With the Synabro SDK, developers will have access to a unified development flow to optimise pre-trained models for execution on GAIA-based devices. The combined solution offers a highly flexible general-purpose neural processing engine that is scalable from smart sensors to edge-of-network infrastructure applications.
GAIA’s memory, neural engine, and internal communication architecture offers high utilisation further increasing efficiency within an already ultra-low energy envelope. Enabling users to mix and scale neural engines, CPU architectures and core counts with an elastic memory structure opens the addressable application space for mission-critical, real-time edge applications from tens of giga operations (GOPS) to hundreds of trillions of operations per second (TOPS).
The Synabro SDK allows developers to migrate pre-trained models to GAIA-based hardware quickly and intuitively.

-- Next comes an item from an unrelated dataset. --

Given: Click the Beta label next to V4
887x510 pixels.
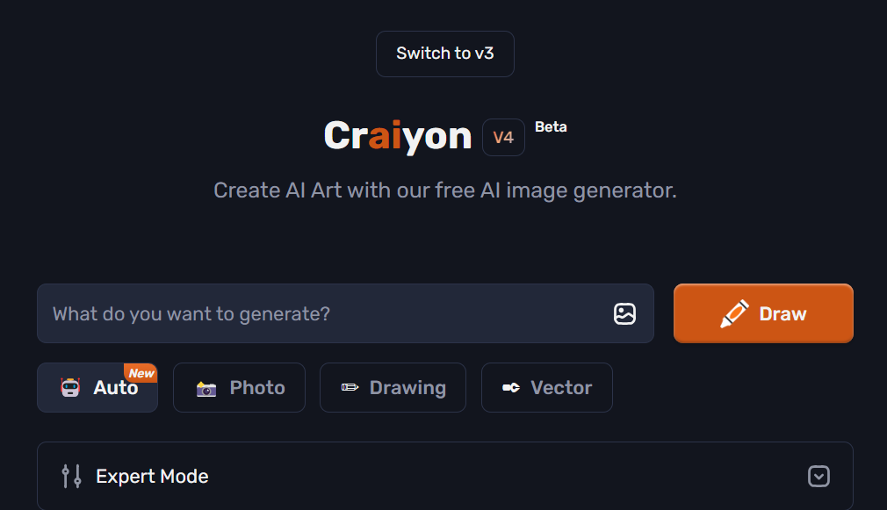Looking at the screenshot, I should pyautogui.click(x=551, y=126).

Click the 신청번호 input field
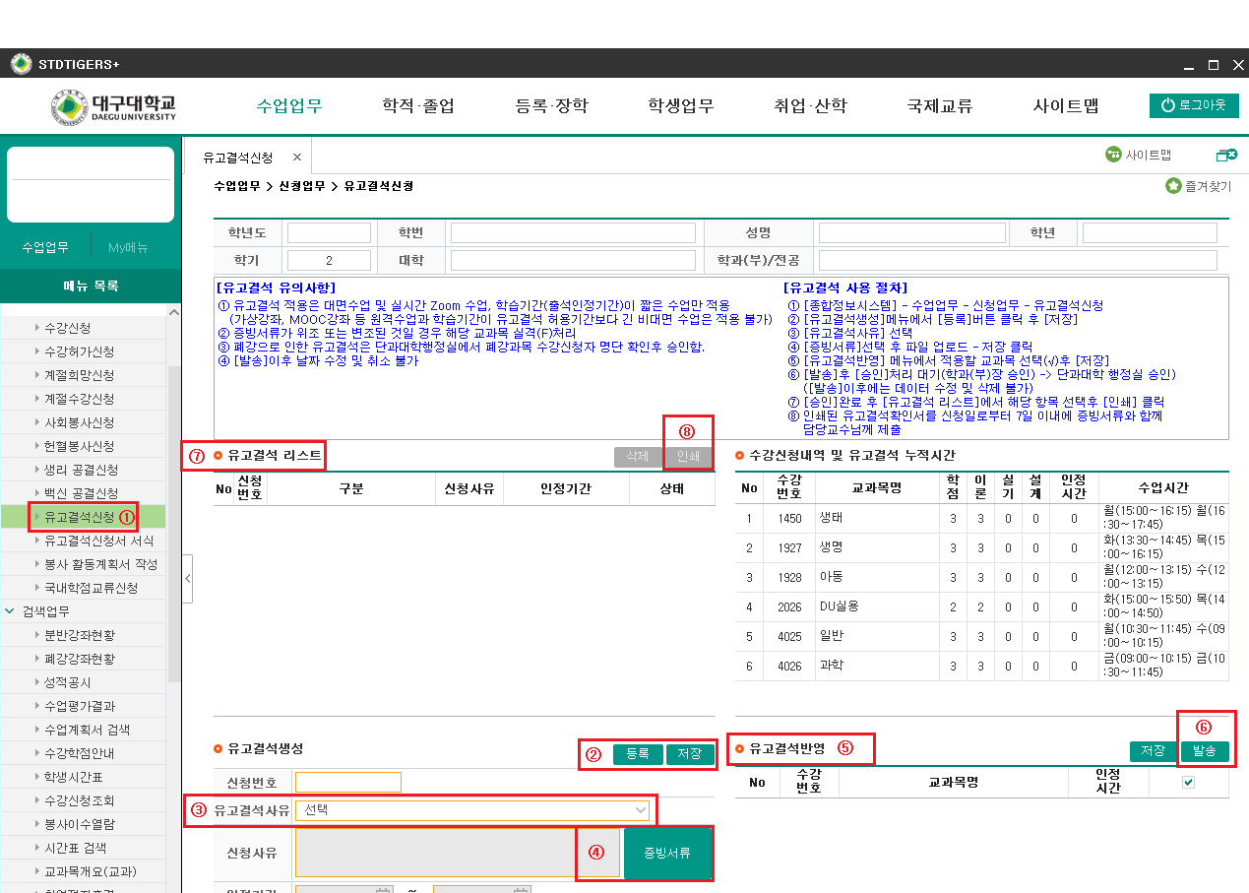[348, 783]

Furthermore, advanced quantization, pruning, and sparsity techniques enable users to extend the Pareto curve by optimising for accuracy, latency, and memory size.

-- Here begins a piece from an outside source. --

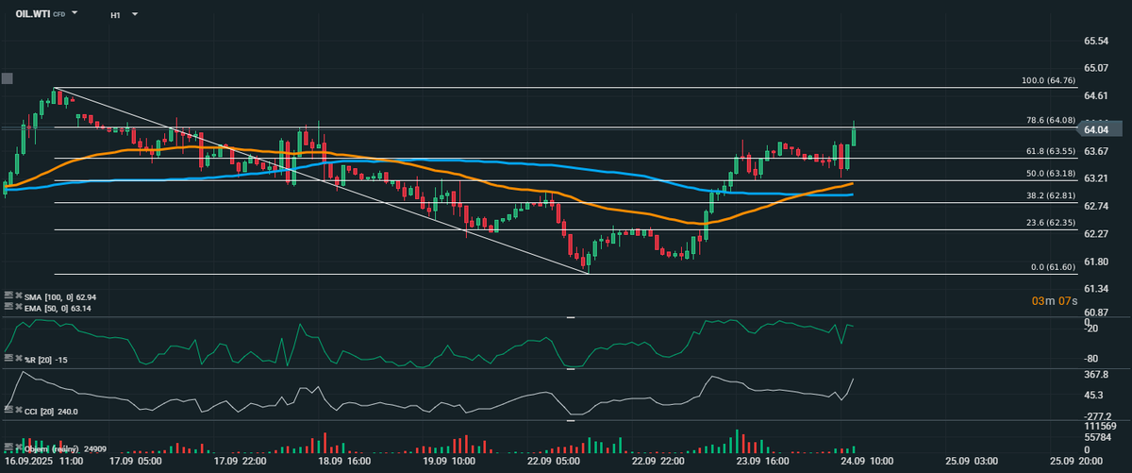
Task: Open settings icon for Objem volume indicator
Action: pos(8,448)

“The AiM Future team has dedicated years to tackling intricate consumer electronics demands while also studying the automotive and industrial sectors,” said CEO ChangSoo Kim. “We have closely listened to our customers and have developed cutting-edge technology to maintain our position at the forefront of this rapidly evolving market.”
AiM Future is currently licensing GAIA and Synabro to strategic lead partners, with general availability expected in Q4, 2024.